## WHAT IS REQUIRED:
Restate each entry word for word, leaving nothing out.

(Stored data)
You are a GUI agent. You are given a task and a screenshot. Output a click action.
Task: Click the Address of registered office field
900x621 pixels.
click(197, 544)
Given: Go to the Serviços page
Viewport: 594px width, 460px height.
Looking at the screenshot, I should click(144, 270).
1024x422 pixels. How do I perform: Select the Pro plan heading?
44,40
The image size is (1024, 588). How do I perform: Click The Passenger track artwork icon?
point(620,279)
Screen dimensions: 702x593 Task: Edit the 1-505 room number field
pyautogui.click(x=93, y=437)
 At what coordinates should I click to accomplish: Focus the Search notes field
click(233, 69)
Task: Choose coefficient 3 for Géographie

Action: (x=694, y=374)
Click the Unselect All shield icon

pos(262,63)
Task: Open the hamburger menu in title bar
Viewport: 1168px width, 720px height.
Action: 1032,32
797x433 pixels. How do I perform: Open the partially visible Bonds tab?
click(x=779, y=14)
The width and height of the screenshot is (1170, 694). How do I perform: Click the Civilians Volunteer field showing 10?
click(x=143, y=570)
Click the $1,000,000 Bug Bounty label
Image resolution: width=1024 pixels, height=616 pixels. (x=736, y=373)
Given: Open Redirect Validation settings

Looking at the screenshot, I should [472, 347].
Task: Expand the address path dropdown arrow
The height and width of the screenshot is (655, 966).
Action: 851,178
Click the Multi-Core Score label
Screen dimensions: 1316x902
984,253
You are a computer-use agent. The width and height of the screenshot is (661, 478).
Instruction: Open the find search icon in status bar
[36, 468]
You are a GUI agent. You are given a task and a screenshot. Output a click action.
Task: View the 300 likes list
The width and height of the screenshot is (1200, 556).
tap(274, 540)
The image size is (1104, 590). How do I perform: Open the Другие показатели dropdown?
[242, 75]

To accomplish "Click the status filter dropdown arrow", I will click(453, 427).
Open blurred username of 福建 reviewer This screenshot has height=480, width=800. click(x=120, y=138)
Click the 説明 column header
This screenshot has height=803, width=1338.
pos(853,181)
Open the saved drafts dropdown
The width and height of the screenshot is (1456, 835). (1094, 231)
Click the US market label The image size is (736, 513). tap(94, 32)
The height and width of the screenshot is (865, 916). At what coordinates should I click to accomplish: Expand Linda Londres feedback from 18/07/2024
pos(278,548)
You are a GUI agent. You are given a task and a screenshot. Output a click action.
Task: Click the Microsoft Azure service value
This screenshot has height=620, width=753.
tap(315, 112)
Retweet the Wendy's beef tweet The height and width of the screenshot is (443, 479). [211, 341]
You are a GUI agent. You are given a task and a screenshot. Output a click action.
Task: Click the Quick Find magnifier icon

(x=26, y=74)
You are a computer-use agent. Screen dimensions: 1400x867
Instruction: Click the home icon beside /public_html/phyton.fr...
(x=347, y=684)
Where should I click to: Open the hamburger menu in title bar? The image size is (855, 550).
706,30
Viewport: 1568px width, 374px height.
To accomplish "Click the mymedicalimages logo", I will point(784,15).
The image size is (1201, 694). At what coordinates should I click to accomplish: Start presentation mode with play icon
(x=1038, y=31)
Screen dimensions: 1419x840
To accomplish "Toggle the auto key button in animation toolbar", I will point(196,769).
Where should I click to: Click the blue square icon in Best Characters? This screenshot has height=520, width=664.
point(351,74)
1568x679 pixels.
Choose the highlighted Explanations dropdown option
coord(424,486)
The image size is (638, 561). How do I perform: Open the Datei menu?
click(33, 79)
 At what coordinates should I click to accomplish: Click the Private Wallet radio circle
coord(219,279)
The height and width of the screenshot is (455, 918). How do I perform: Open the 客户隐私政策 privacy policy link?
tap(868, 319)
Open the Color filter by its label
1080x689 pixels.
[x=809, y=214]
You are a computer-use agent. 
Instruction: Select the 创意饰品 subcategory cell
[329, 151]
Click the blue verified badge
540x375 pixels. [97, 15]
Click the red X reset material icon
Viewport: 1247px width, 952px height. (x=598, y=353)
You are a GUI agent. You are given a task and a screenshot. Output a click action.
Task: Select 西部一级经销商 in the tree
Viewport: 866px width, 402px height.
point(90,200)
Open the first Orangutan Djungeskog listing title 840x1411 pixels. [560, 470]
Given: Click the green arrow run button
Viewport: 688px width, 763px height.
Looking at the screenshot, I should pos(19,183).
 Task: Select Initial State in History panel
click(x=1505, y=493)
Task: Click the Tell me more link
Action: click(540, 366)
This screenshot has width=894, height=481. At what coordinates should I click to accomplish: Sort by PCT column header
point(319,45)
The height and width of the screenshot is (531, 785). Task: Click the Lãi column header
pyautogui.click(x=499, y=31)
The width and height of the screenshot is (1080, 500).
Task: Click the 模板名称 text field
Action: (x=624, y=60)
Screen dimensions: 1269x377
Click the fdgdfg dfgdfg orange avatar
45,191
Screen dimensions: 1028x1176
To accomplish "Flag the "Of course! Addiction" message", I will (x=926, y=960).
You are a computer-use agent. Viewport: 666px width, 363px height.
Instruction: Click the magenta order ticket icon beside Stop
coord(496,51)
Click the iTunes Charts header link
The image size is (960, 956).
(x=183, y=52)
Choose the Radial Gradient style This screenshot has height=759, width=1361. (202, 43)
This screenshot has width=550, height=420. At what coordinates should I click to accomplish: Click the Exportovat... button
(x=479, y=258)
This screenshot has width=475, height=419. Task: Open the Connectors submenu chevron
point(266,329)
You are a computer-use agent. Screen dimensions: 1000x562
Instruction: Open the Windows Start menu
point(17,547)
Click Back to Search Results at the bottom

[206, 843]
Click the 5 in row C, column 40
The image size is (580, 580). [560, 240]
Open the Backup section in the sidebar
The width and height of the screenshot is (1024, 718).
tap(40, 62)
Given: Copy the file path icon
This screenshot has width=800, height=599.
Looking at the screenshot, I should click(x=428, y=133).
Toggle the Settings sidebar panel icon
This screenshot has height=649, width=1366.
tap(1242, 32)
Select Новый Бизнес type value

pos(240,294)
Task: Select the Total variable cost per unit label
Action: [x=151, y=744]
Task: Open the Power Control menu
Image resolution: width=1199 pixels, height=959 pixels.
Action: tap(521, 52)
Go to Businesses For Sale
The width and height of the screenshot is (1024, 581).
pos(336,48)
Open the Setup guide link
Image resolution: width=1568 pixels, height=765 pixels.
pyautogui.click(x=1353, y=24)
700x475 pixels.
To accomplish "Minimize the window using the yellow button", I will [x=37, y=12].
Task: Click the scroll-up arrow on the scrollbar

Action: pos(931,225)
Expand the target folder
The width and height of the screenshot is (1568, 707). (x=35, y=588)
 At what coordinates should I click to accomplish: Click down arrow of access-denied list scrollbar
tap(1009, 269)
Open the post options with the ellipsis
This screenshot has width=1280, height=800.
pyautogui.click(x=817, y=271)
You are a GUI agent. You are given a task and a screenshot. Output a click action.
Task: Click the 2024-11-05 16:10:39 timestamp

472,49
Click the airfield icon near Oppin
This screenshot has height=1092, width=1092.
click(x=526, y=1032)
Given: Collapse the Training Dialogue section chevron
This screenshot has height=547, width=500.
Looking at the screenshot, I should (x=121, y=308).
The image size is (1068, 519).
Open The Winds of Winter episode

## ANSWER FOR THIS EXERCISE:
You are a GUI agent. You are given a task and a screenshot. Output a click action.
Task: Click the Address of registered office field
900x621 pixels.
click(197, 544)
Given: Go to the Serviços page
Viewport: 594px width, 460px height.
Looking at the screenshot, I should click(144, 270).
1024x422 pixels. How do I perform: Select the Pro plan heading?
44,40
The image size is (1024, 588). How do I perform: Click The Passenger track artwork icon?
point(620,279)
Screen dimensions: 702x593 Task: Edit the 1-505 room number field
pyautogui.click(x=93, y=437)
 At what coordinates should I click to accomplish: Focus the Search notes field
click(233, 69)
Task: Choose coefficient 3 for Géographie

Action: (x=694, y=374)
Click the Unselect All shield icon

pos(262,63)
Task: Open the hamburger menu in title bar
Viewport: 1168px width, 720px height.
Action: 1032,32
797x433 pixels. How do I perform: Open the partially visible Bonds tab?
click(x=779, y=14)
The width and height of the screenshot is (1170, 694). How do I perform: Click the Civilians Volunteer field showing 10?
click(x=143, y=570)
Click the $1,000,000 Bug Bounty label
Image resolution: width=1024 pixels, height=616 pixels. (x=736, y=373)
Given: Open Redirect Validation settings

Looking at the screenshot, I should [472, 347].
Task: Expand the address path dropdown arrow
The height and width of the screenshot is (655, 966).
Action: 851,178
Click the Multi-Core Score label
Screen dimensions: 1316x902
984,253
You are a computer-use agent. The width and height of the screenshot is (661, 478).
Instruction: Open the find search icon in status bar
[36, 468]
You are a GUI agent. You are given a task and a screenshot. Output a click action.
Task: View the 300 likes list
The width and height of the screenshot is (1200, 556).
tap(274, 540)
The image size is (1104, 590). How do I perform: Open the Другие показатели dropdown?
[242, 75]

To accomplish "Click the status filter dropdown arrow", I will click(453, 427).
Open blurred username of 福建 reviewer This screenshot has height=480, width=800. click(x=120, y=138)
Click the 説明 column header
This screenshot has height=803, width=1338.
pos(853,181)
Open the saved drafts dropdown
The width and height of the screenshot is (1456, 835). (1094, 231)
Click the US market label The image size is (736, 513). tap(94, 32)
The height and width of the screenshot is (865, 916). At what coordinates should I click to accomplish: Expand Linda Londres feedback from 18/07/2024
pos(278,548)
You are a GUI agent. You are given a task and a screenshot. Output a click action.
Task: Click the Microsoft Azure service value
This screenshot has height=620, width=753.
tap(315, 112)
Retweet the Wendy's beef tweet The height and width of the screenshot is (443, 479). [211, 341]
You are a GUI agent. You are given a task and a screenshot. Output a click action.
Task: Click the Quick Find magnifier icon

(x=26, y=74)
You are a computer-use agent. Screen dimensions: 1400x867
Instruction: Click the home icon beside /public_html/phyton.fr...
(x=347, y=684)
Where should I click to: Open the hamburger menu in title bar? The image size is (855, 550).
706,30
Viewport: 1568px width, 374px height.
To accomplish "Click the mymedicalimages logo", I will point(784,15).
The image size is (1201, 694). At what coordinates should I click to accomplish: Start presentation mode with play icon
(x=1038, y=31)
Screen dimensions: 1419x840
To accomplish "Toggle the auto key button in animation toolbar", I will point(196,769).
Where should I click to: Click the blue square icon in Best Characters? This screenshot has height=520, width=664.
point(351,74)
1568x679 pixels.
Choose the highlighted Explanations dropdown option
coord(424,486)
The image size is (638, 561). How do I perform: Open the Datei menu?
click(33, 79)
 At what coordinates should I click to accomplish: Click the Private Wallet radio circle
coord(219,279)
The height and width of the screenshot is (455, 918). How do I perform: Open the 客户隐私政策 privacy policy link?
tap(868, 319)
Open the Color filter by its label
1080x689 pixels.
[x=809, y=214]
You are a computer-use agent. 
Instruction: Select the 创意饰品 subcategory cell
[329, 151]
Click the blue verified badge
540x375 pixels. [97, 15]
Click the red X reset material icon
Viewport: 1247px width, 952px height. (x=598, y=353)
You are a GUI agent. You are given a task and a screenshot. Output a click action.
Task: Select 西部一级经销商 in the tree
Viewport: 866px width, 402px height.
point(90,200)
Open the first Orangutan Djungeskog listing title 840x1411 pixels. [560, 470]
Given: Click the green arrow run button
Viewport: 688px width, 763px height.
Looking at the screenshot, I should pos(19,183).
 Task: Select Initial State in History panel
click(x=1505, y=493)
Task: Click the Tell me more link
Action: click(540, 366)
This screenshot has width=894, height=481. At what coordinates should I click to accomplish: Sort by PCT column header
point(319,45)
The height and width of the screenshot is (531, 785). Task: Click the Lãi column header
pyautogui.click(x=499, y=31)
The width and height of the screenshot is (1080, 500).
Task: Click the 模板名称 text field
Action: (x=624, y=60)
Screen dimensions: 1269x377
Click the fdgdfg dfgdfg orange avatar
45,191
Screen dimensions: 1028x1176
To accomplish "Flag the "Of course! Addiction" message", I will (x=926, y=960).
You are a computer-use agent. Viewport: 666px width, 363px height.
Instruction: Click the magenta order ticket icon beside Stop
coord(496,51)
Click the iTunes Charts header link
The image size is (960, 956).
(x=183, y=52)
Choose the Radial Gradient style This screenshot has height=759, width=1361. (202, 43)
This screenshot has width=550, height=420. At what coordinates should I click to accomplish: Click the Exportovat... button
(x=479, y=258)
This screenshot has width=475, height=419. Task: Open the Connectors submenu chevron
point(266,329)
You are a computer-use agent. Screen dimensions: 1000x562
Instruction: Open the Windows Start menu
point(17,547)
Click Back to Search Results at the bottom

[206, 843]
Click the 5 in row C, column 40
The image size is (580, 580). [560, 240]
Open the Backup section in the sidebar
The width and height of the screenshot is (1024, 718).
tap(40, 62)
Given: Copy the file path icon
This screenshot has width=800, height=599.
Looking at the screenshot, I should click(x=428, y=133).
Toggle the Settings sidebar panel icon
This screenshot has height=649, width=1366.
tap(1242, 32)
Select Новый Бизнес type value

pos(240,294)
Task: Select the Total variable cost per unit label
Action: [x=151, y=744]
Task: Open the Power Control menu
Image resolution: width=1199 pixels, height=959 pixels.
Action: tap(521, 52)
Go to Businesses For Sale
The width and height of the screenshot is (1024, 581).
pos(336,48)
Open the Setup guide link
Image resolution: width=1568 pixels, height=765 pixels.
pyautogui.click(x=1353, y=24)
700x475 pixels.
To accomplish "Minimize the window using the yellow button", I will [x=37, y=12].
Task: Click the scroll-up arrow on the scrollbar

Action: pos(931,225)
Expand the target folder
The width and height of the screenshot is (1568, 707). (x=35, y=588)
 At what coordinates should I click to accomplish: Click down arrow of access-denied list scrollbar
tap(1009, 269)
Open the post options with the ellipsis
This screenshot has width=1280, height=800.
pyautogui.click(x=817, y=271)
You are a GUI agent. You are given a task and a screenshot. Output a click action.
Task: Click the 2024-11-05 16:10:39 timestamp

472,49
Click the airfield icon near Oppin
This screenshot has height=1092, width=1092.
click(x=526, y=1032)
Given: Collapse the Training Dialogue section chevron
This screenshot has height=547, width=500.
Looking at the screenshot, I should (x=121, y=308).
The image size is (1068, 519).
Open The Winds of Winter episode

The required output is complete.